Tip of the cap to this crew from Air-Glaciers operating in the Liddes region of Switzerland whose keen vision was able to spot the tiny shape of hiker who was buried up to his neck on the side of mountain and only had one arm free to wave at the passing helicopter. The hiker had been trapped for 6 hours and was suffering from hypothermia but had the wherewithal to wave as the search light swept his position. The footage is incredible.
Yesterday at nightfall, a crew of Air-Glaciers was mobilized to search for a missing person. The alarm fell at 5:41 p.m. for a young man who had gone on a ski tour that morning in the Liddes region and who did not return.
Luckily, although he left alone, he had informed his family of his route, which he had already taken several times, as well as of his planned return at the beginning of the afternoon. On the way, he had even sent a photo of his passage over a pass, the last clue to his journey of the day which notably enabled the crew to reduce the search perimeter.
The intervention team, made up of a pilot, a paramedic, a lifeguard guide and a second guide from the region who had come to help, first went to the car park where the unlucky had left his car to make sure he hadn’t returned in the meantime. The search then began by flying over the route he had announced to his family, until finally a fresh trace of his passage could be perceived.

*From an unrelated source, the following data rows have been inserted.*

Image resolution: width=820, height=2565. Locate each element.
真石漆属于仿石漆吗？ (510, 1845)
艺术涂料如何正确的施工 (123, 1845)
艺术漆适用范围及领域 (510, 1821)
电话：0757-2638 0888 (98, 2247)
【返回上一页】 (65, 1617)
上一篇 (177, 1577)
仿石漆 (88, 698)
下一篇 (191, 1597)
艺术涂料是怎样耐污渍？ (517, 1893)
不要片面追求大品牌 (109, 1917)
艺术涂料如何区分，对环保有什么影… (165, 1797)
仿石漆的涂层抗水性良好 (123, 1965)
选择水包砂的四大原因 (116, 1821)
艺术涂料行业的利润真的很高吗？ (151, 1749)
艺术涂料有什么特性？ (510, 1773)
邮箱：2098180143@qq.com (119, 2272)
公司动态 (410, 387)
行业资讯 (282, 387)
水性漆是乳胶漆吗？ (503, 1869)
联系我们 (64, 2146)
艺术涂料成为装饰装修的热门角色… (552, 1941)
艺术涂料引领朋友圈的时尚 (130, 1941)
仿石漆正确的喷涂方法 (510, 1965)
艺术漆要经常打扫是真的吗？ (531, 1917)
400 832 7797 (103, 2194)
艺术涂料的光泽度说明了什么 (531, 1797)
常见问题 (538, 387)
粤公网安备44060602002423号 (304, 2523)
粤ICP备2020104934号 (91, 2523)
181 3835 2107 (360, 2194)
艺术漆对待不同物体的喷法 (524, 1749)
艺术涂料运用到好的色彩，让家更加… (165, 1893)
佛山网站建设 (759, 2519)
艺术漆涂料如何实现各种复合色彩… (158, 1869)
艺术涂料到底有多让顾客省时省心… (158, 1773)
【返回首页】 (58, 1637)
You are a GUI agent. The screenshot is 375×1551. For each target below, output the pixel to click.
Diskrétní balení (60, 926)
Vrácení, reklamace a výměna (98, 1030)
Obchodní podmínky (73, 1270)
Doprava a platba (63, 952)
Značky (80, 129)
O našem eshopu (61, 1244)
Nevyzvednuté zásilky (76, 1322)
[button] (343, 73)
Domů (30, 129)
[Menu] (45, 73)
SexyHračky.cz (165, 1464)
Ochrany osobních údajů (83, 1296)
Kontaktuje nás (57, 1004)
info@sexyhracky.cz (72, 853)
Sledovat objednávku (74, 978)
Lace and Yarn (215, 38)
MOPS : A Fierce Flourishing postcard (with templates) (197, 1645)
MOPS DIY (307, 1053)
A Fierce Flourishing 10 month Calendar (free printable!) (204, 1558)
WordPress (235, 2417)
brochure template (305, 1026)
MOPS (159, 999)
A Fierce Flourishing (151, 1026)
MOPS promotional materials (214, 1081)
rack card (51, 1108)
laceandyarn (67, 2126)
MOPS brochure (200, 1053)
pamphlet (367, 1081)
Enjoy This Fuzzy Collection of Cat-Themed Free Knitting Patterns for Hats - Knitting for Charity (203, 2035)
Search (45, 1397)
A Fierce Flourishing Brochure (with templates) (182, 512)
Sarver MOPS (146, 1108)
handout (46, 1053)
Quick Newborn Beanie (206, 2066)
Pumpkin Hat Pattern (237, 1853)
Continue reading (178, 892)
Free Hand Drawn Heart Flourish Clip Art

Placed on the ground, the guide of the region immediately set in motion to follow the visible traces, while the helicopter resumed its aerial search in the neighboring corridors. It was there that, going up a corridor, our pilot was able to detect a sign of life in a large pile of blocks of snow, by the simple light of the searchlight in the dark night. Still conscious, although buried up to his neck for more than 6 hours in compact snow, the survivor had only his head and one of his arms out of the casting, allowing him to signal to the helicopter at the time of his passage.
Our lifeguard guide was then immediately dropped off with him to begin his extraction while waiting for the second guide to join them. The three people were finally evacuated by winch (length of more than 30m) from the small valley in which they were.
A story with a happy ending: the hiker, safe and sound, was airlifted unharmed, with slight hypothermia.